Nikkei 225 index slips to two-week low as tariff tensions and soft Japan data stall momentum

Japanese stocks edged lower on Monday, with the Nikkei 225 Index falling 0.28% to 39,459 and the broader TOPIX down 0.02% to 2,823, as renewed trade tensions and mixed domestic economic data weighed on sentiment. The declines came after U.S. President Donald Trump announced a 30% tariff on imports from the European Union and Mexico, effective August 1.
Highlights
- Nikkei 225 falls 0.28% to 39,459 amid U.S. tariff shock and weaker Japan machinery orders
- Index compresses beneath 41,000 resistance as trendline support holds firm around 39,200–39,500
- Traders await breakout; a move above 41,000 could open room to 41,800, while below 39,200 risks correction
The move rattled global risk appetite and triggered diplomatic efforts from the EU, Canada, and Japan to coordinate responses.
Nikkei 225 index forecast (Source: TradingView)
Japan’s May core machinery orders dropped 0.6% month-over-month to ¥913.5 billion, beating expectations for a sharper 1.5% decline and recovering slightly from April’s steep 9.1% contraction. Still, the underlying softness in business investment added to the cautious tone. Among major decliners, Lasertec dropped 3.1%, Sanrio 4.5%, Tokyo Electron 1.9%, and SoftBank Group fell 3.1%.

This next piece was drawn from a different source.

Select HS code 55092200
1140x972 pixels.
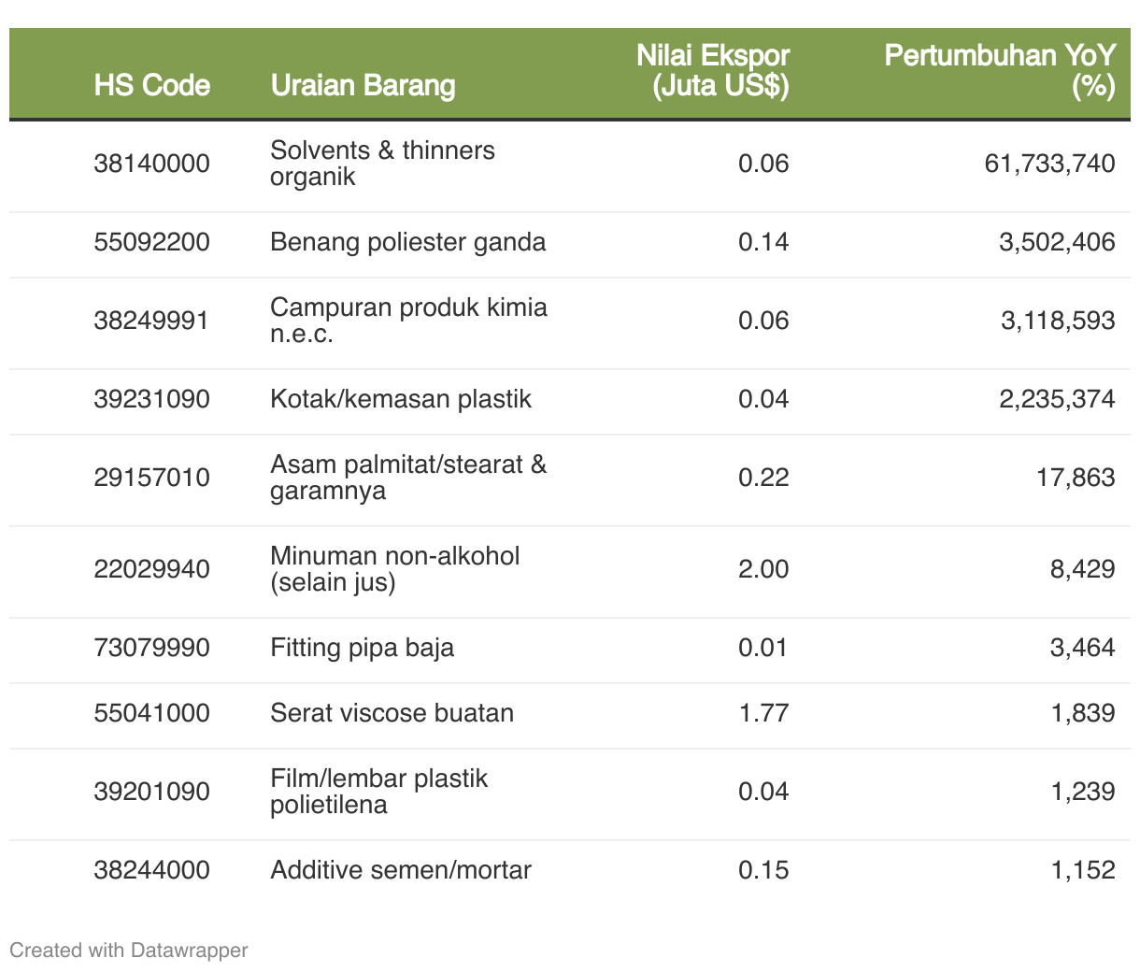(x=151, y=242)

Price compression below resistance
Technically, the Nikkei 225 is consolidating beneath the 41,000 resistance zone after a sharp rally from the 37,000 region earlier this quarter. Both 4-hour and daily charts show rejection candles forming under the 40,700–41,000 supply area, a level that has historically acted as a ceiling. Despite the recent dip, the index continues to respect an ascending trendline originating in April, suggesting the broader bullish structure remains intact for now.
The 4-hour chart reveals a triangle pattern forming between the rising support trendline and a descending resistance from recent highs. Price is also hovering near the 20 and 50 EMAs around 39,500, with flattening Bollinger Bands indicating tightening volatility. Traders are now watching for a breakout to resolve the range: a close above 41,000 could signal fresh upside toward 41,800, while a drop below 39,200 may invite a retest of 38,250 and potentially 37,000.
Outlook hinges on tariff and price break
With trade risks resurfacing and Japanese macro data remaining mixed, the Nikkei sits at a short-term inflection point. Momentum has slowed, but the absence of a structural breakdown suggests that the current phase is more likely a consolidation than a full reversal. If bulls defend the 39,200–39,500 zone, the path toward new highs remains open.
In prior coverage, we highlighted how the Nikkei's rally toward the 41,000 region was encountering resistance amid overheated short-term momentum. The index is now coiling under that same zone, awaiting resolution. Today’s developments underscore that while the broader trend is intact, external shocks like tariffs could dictate the next breakout direction.